A Ecopátio vai apresentar projeto ao BNDES que prevê agilidade nos processos 90 milhões de reais serão necessários para que o estacionamento fique mais moderno e eficiente

OEcopátio Logística Limitada, empresa do Grupo Ecorodovias (concessionária de estradas) apresenta hoje ao Banco Nacional de Desenvolvimento Econômico e Social (BNDES) um ambicioso projeto orçado em R$ 90 milhões para modernizar e dar eficiência máxima a um estacionamento de 443 mil metros quadrados, que pode abrigar 3,5 mil caminhões, junto ao Porto de Santos (SP).

Se tudo correr como o previsto, já que a parte ambiental está praticamente aprovada, o projeto estará concluído no máximo em um ano, informou Ricardo Luiz Napoleão, gerente de Operações do Ecopátio, em reunião no Comitê de Usuários dos Portos e Aeroportos do Estado de São Paulo (Comus), da Associação Comercial de São Paulo (ACSP), na quinta-feira passada.

Napoleão disse que o projeto dará maior segurança, menor espera aos caminhões, agilidade a embarques e desembarques, além de desafogar as cidades de Santos e Guarujá das filas de espera dos caminhoneiros. Ele terá impacto positivo também no custo do frete e dos seguros.

Rastreabilidade – A implantação prevê que R$ 80 milhões serão aplicados em pavimentação, esgotos, edificações para administração e postos de atendimento ao caminhoneiro. Os R$ 10 milhões restantes irão para a instalação de um avançado sistema de tecnologia da informação aplicada em sistemas de rastreabilidade, adequada à realidade brasileira. "O custo não pode inviabilizar sua operação", enfatizou o gerente. Por isso, o Ecopátio – assumido pela Ecorodovias, em abril passado – vai customizar cada operação, ou seja, adequá-la às necessidades de cada cliente.

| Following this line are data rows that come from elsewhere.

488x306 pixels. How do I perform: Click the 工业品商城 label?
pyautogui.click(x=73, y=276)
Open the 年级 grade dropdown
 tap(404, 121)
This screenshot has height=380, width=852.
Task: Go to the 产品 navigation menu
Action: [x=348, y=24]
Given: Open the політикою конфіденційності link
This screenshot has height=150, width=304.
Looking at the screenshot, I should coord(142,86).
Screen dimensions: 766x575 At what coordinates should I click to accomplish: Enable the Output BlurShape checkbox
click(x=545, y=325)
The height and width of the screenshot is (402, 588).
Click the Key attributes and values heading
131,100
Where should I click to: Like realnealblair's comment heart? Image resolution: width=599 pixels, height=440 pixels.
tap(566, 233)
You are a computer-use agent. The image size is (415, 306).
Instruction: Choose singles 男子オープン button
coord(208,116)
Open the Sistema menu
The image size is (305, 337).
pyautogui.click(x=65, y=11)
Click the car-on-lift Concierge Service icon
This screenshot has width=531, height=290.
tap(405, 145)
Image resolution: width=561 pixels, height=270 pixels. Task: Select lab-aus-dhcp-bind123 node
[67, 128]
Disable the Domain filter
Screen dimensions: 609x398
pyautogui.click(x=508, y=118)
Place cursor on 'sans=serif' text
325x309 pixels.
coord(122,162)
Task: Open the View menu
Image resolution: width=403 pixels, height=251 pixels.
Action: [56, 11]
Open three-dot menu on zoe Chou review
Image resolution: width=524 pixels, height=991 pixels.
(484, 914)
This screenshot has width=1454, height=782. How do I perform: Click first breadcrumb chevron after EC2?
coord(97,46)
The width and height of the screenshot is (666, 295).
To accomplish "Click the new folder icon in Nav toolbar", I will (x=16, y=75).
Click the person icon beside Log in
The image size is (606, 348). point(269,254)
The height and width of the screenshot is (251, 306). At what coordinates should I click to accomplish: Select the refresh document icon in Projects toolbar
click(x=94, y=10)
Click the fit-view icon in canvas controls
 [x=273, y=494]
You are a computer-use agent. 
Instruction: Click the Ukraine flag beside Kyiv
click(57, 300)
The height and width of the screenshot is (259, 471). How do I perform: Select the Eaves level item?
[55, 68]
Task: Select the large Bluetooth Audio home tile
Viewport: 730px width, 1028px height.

Atualmente, pelo Ecopátio passam caminhões que transportam essencialmente açúcar a granel, farelo de laranja e soja. A idéia central do projeto é manter o caminhão parado o mínimo possível no estacionamento, para otimizar o frete. Assim, o Ecopátio vai investir também em uma "central de frete" para que um caminhoneiro não retorne do porto para sua base "vazio", como ocorre hoje em 60% dos casos.

Permanência – De abril para cá, o Ecopátio conseguiu a marca de três a quatro horas médias de permanência de um caminhão no estacionamento; o máximo de seis horas em um dia de chuva. "Ao custo de R$ 8 por seis horas", afirmou Napoleão. Essa marca deverá melhorar, com o tráfego do caminhão/carga monitorado desde o ponto de partida até a descarga no porto. Além disso, a adoção dessa tecnologia deverá reduzir os gastos com seguro de cargas e pessoas ao evitar, além da espera no estacionamento, acidentes e roubos.

Luís Vitiritti, gerente de riscos da Itaú Seguros, confirmou que, em alguns casos, o potencial de perdas caiu até 70% com o sistema de rastreamento. Deu como exemplo uma empresa têxtil que conseguiu desembolsar com seguros, em 2005, apenas um sexto do que há dez anos. Para José Cândido Senna, coordenador do Comus, esses investimentos ajudam a racionalizar e dar maior competitividade ao Porto de Santos, com enorme benefício para o avanço do comércio exterior brasileiro.